To date, according to OPP statistics, 96% of the settlement’s 112,562 households have latrines, with residents footing the total bill for the sewage system of Rs132,026,807. 
In Gulshan-el-Zia, Javed and her neighbours decided that to kick-start their works, they needed to choose one person to lead the project and nominated 28-year-old Saleem Khan.
He will not only take charge of planning but will collect residents’ money and contributions for their new sewer and pipeline.
Khan will then work closely with OPP specialists who provide local communities with expert design advice, as well as the technical and engineering support to install the new system.
“I am sacrificing my time and energy to clean my street of the wastewater and protect people from diseases,” Khan said.

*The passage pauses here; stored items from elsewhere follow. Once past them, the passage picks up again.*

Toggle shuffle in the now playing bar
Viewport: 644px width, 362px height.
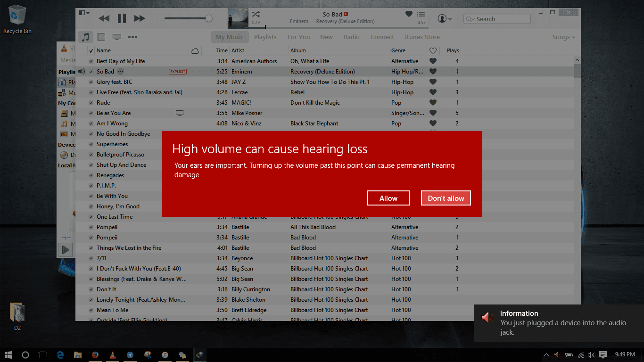point(256,14)
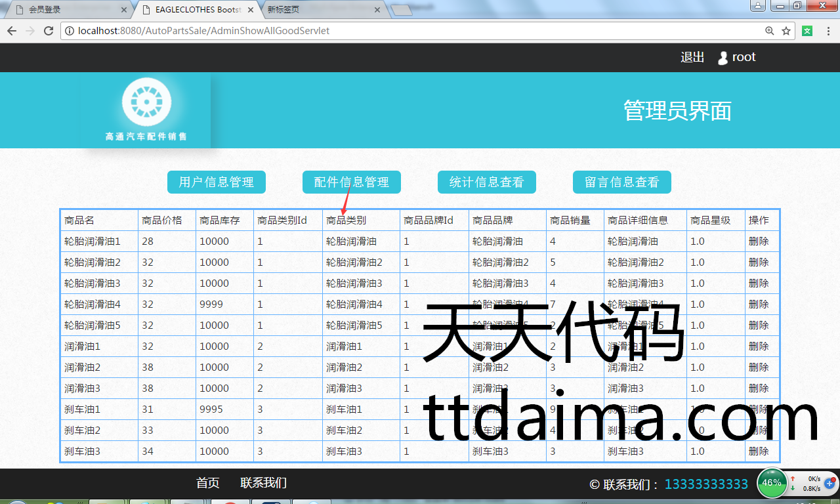Image resolution: width=840 pixels, height=504 pixels.
Task: Open 留言信息查看 section
Action: [x=621, y=182]
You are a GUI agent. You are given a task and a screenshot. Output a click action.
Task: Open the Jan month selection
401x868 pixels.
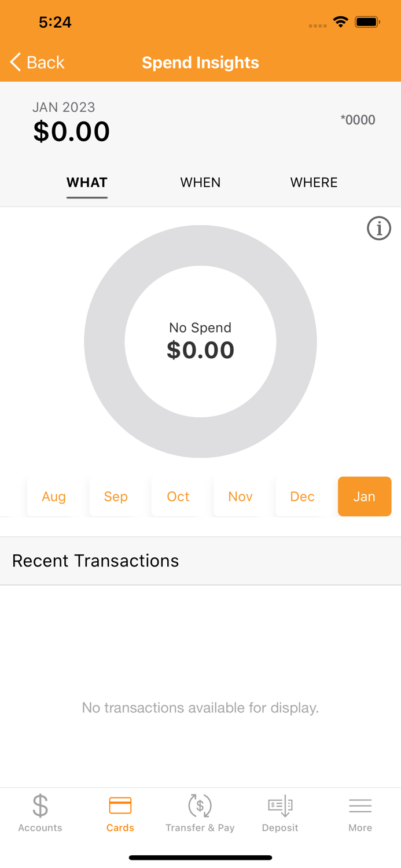coord(365,496)
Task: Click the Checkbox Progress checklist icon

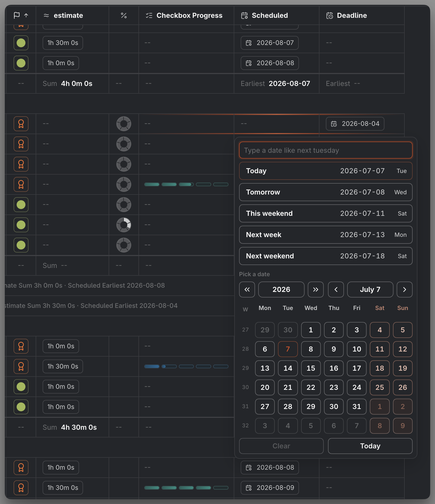Action: pos(149,15)
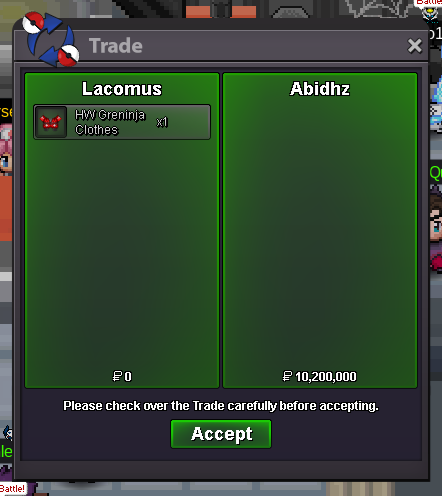Viewport: 442px width, 496px height.
Task: Click the Abidhz player name header
Action: pyautogui.click(x=320, y=89)
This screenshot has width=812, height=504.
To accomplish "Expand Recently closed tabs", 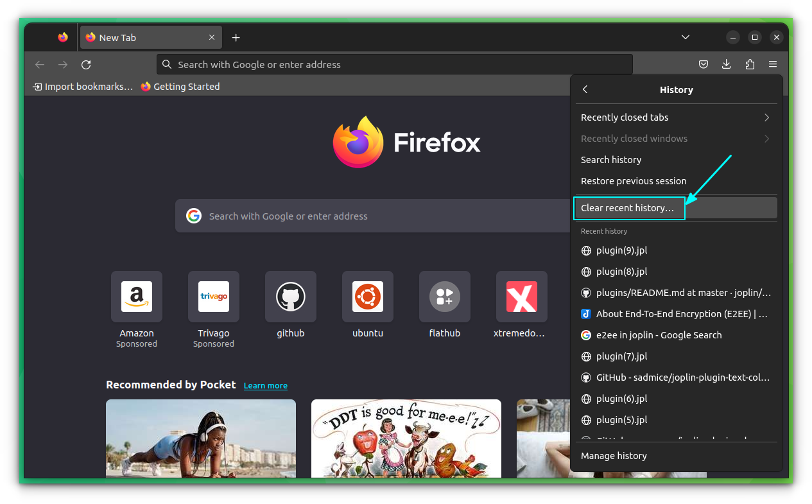I will (675, 117).
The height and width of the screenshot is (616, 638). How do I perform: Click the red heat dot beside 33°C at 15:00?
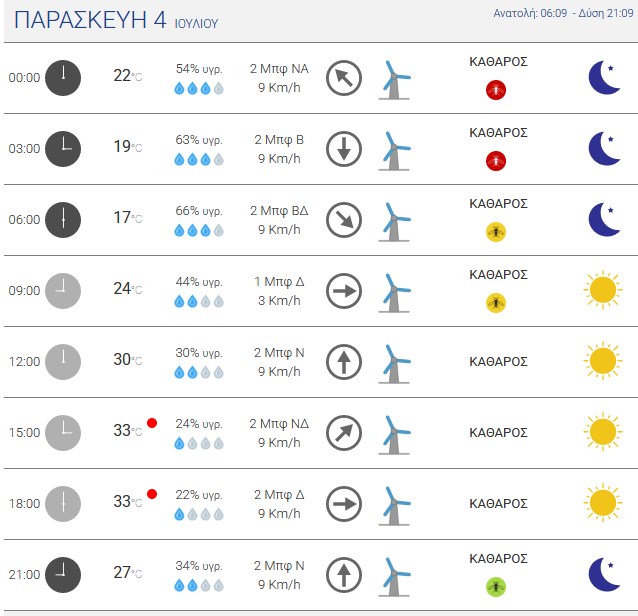pyautogui.click(x=152, y=423)
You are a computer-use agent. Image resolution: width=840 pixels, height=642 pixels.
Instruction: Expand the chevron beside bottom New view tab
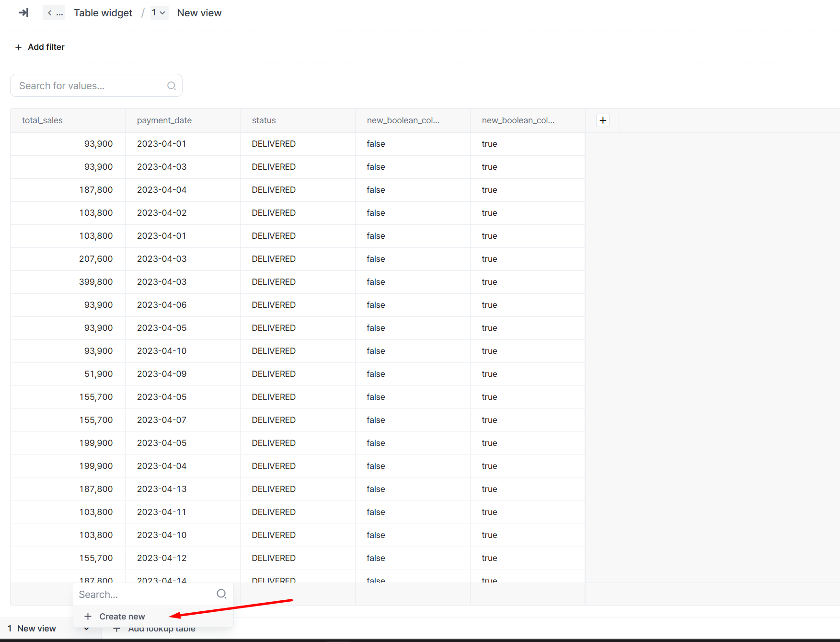click(x=86, y=629)
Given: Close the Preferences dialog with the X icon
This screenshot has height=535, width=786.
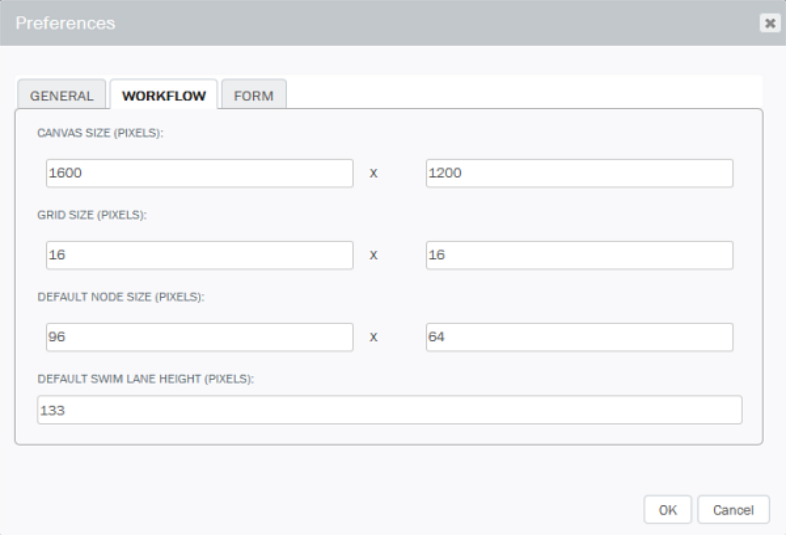Looking at the screenshot, I should tap(770, 23).
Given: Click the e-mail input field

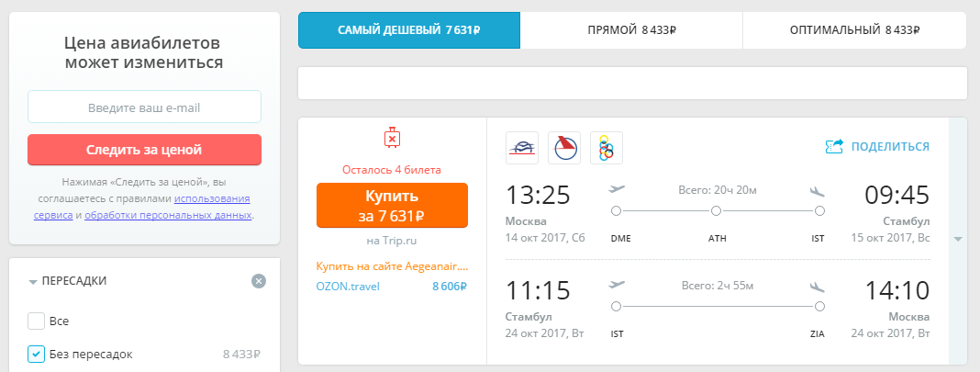Looking at the screenshot, I should tap(144, 107).
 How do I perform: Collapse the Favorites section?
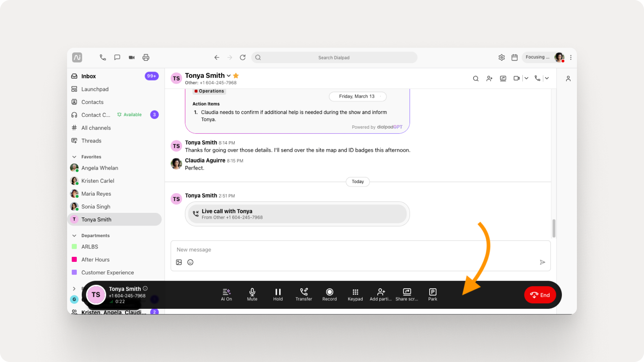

“It isn’t an easy job but I hope to get it done in the next couple of weeks with the co-operation and trust of the neighbours.”
Each household plans to share the total cost of Rs65,679 for materials to build the pipeline, which will service the entire street.
Everyone in the family chips in to do the digging and laying work, including women and children.
With just a handful of local schools, most families cannot afford transport costs out of the slum and many young people work with their parents earning meagre incomes from small businesses like weaving and embroidery.
Residents don’t just pay for the installation of the pipes, however, they also take responsibility for their maintenance.
Khan told the Thomson Reuters Foundation that manholes are to be installed at 30 foot intervals along the street to ensure residents have easy access to connections and can also monitor and maintain their pipes themselves.